* **WHAT YOU HAVE TO DO**: Look through the records, and wherever the string "computer" turns up, copy out that line.

* **PROVIDED ENTRIES**:
▼▼▼
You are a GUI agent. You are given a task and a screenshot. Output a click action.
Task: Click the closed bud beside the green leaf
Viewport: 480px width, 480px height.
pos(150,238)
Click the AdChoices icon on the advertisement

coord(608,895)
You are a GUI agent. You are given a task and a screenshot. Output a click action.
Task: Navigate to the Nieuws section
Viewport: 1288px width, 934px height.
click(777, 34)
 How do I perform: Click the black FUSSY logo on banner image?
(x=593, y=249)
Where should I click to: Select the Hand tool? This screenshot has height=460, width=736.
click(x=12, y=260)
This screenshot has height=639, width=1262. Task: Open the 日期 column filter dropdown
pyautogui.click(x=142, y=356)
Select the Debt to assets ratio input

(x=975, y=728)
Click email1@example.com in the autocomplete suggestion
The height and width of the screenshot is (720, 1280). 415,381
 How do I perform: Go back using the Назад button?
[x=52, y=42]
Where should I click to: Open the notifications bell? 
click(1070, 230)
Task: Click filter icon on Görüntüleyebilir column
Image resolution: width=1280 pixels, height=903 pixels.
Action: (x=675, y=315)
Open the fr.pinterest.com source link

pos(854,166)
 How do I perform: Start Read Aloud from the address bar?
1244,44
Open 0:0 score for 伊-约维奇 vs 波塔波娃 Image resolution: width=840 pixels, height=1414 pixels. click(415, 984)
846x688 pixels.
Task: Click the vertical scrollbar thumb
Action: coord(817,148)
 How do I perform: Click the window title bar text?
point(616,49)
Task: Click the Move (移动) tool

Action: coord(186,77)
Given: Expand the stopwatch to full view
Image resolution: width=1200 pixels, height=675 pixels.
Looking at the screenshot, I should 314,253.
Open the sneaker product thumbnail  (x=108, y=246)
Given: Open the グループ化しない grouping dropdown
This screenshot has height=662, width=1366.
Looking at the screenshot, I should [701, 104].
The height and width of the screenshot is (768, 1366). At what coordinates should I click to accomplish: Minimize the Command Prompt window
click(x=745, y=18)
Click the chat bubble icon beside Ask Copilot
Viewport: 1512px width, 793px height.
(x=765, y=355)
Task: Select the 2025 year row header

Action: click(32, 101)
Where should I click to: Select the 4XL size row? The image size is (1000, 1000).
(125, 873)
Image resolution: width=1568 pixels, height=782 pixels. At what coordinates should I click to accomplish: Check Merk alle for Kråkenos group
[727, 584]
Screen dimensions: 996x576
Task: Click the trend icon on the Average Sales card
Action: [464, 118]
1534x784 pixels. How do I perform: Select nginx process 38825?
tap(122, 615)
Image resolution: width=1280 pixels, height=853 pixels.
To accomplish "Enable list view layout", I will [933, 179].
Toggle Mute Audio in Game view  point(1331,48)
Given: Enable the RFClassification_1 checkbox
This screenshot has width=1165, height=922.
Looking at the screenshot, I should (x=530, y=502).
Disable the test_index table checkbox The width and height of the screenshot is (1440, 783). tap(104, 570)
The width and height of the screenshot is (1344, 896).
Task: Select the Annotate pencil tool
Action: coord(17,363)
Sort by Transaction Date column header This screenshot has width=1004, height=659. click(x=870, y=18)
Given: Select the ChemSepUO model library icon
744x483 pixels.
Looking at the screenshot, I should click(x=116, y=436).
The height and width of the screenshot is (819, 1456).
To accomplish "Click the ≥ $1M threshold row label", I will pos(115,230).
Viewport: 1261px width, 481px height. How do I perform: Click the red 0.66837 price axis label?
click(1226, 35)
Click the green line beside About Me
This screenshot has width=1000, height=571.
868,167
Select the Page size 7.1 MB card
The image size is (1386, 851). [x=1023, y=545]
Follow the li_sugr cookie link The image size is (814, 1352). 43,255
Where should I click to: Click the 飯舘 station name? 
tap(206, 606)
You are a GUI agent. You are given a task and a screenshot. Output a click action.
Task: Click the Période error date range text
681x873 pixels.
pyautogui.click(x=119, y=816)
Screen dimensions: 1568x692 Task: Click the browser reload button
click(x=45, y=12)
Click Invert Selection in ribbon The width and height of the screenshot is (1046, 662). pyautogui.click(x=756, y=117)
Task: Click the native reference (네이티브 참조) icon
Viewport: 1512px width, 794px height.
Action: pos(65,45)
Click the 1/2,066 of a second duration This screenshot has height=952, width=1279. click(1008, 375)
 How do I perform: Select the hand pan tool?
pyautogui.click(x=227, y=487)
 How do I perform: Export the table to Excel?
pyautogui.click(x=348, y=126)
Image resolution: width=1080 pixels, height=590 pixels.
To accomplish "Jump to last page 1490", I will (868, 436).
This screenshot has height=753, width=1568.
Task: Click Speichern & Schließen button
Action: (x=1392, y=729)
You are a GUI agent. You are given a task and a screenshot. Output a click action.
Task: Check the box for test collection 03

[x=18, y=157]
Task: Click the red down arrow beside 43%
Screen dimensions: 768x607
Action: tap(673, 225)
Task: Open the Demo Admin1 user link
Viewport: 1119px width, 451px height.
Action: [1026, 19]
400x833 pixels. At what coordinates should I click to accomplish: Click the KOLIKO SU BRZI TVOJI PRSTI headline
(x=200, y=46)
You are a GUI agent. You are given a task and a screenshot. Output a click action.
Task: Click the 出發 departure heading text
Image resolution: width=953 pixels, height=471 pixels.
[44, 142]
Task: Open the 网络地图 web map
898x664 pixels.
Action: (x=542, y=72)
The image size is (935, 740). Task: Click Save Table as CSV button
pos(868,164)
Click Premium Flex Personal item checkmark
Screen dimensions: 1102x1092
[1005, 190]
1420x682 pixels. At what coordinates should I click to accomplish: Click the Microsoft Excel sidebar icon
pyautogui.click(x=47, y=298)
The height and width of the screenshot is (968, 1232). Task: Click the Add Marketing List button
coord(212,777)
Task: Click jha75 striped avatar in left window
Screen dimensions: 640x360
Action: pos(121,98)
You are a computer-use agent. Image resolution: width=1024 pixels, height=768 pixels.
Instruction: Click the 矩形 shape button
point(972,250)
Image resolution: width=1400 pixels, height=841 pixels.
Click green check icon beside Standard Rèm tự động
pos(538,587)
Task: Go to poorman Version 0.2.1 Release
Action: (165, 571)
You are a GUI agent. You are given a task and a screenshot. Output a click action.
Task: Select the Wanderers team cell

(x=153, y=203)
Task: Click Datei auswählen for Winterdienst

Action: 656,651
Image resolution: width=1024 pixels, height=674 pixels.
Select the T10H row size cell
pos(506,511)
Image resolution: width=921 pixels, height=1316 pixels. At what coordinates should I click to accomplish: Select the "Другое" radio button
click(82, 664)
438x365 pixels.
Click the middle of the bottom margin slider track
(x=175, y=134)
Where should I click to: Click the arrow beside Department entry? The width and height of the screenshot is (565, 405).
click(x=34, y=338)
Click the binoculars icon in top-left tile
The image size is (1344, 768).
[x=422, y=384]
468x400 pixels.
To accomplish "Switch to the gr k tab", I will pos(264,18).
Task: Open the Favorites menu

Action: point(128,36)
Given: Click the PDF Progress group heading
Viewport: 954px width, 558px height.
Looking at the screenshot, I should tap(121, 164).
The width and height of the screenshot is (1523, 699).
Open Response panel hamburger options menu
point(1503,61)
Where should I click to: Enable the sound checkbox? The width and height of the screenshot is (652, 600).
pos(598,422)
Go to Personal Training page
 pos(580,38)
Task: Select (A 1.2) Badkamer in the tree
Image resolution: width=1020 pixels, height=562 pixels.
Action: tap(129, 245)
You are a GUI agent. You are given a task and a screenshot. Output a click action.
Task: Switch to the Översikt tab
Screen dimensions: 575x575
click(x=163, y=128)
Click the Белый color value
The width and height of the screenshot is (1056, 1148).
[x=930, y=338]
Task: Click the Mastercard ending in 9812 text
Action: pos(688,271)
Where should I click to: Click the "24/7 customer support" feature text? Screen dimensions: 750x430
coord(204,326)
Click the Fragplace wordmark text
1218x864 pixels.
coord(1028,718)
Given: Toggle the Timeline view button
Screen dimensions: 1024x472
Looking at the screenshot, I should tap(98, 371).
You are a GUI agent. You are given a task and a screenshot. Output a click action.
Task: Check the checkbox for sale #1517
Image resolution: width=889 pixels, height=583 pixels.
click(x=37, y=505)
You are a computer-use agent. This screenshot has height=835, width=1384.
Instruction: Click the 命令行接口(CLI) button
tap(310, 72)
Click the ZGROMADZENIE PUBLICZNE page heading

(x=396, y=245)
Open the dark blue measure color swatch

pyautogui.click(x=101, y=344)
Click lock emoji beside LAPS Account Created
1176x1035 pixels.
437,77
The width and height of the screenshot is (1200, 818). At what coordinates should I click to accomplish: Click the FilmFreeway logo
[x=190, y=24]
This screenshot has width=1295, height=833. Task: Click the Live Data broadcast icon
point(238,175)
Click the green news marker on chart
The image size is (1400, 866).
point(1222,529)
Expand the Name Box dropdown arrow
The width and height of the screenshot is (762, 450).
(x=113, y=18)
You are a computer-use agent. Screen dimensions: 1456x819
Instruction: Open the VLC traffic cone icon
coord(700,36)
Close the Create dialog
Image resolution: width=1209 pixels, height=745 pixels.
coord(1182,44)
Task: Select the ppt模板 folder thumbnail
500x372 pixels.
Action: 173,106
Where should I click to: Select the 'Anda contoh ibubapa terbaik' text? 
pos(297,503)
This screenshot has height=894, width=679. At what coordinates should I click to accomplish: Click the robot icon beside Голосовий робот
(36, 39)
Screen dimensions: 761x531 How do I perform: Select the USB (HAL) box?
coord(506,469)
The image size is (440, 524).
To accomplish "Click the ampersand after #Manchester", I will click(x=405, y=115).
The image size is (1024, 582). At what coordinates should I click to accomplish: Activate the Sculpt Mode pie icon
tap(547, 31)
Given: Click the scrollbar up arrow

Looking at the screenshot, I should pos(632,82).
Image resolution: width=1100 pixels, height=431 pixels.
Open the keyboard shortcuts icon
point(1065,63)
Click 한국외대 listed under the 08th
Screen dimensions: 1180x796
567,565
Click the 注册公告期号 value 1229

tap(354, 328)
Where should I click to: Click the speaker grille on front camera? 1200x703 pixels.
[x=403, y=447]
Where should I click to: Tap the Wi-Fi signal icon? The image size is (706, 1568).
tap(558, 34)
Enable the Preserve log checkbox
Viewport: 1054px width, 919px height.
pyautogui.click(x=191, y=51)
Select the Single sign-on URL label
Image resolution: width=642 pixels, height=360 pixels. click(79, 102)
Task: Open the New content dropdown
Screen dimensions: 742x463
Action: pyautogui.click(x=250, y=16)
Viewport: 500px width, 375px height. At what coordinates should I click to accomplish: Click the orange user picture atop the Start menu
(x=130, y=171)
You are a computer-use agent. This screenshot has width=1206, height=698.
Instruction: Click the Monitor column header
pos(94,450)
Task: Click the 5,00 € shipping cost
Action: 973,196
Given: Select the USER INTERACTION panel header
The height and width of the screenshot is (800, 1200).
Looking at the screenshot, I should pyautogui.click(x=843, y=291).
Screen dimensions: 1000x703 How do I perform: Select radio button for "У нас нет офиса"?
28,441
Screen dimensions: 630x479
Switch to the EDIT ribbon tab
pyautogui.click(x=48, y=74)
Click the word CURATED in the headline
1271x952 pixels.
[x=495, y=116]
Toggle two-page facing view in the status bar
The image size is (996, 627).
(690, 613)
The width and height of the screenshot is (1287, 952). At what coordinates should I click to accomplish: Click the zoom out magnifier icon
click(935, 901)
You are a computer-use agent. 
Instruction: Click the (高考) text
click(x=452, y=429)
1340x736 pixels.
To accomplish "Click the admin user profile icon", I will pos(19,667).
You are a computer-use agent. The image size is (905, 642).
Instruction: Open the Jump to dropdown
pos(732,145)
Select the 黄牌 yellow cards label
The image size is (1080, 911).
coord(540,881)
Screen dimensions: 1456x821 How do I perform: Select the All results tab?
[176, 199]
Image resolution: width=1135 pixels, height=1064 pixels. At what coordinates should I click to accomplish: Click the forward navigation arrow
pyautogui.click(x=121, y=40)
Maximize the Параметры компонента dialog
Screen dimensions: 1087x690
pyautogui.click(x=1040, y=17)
▲▲▲
* **EXERCISE RESULT**:
You are a computer-use agent. Image resolution: width=1024 pixels, height=768 pixels.
You are a computer-use agent. This screenshot has height=835, width=1384.
You are a computer-use agent. Screen dimensions: 1456x819
You are a computer-use agent. This screenshot has width=1206, height=698.
You are a computer-use agent. 
You are a computer-use agent. The image size is (905, 642).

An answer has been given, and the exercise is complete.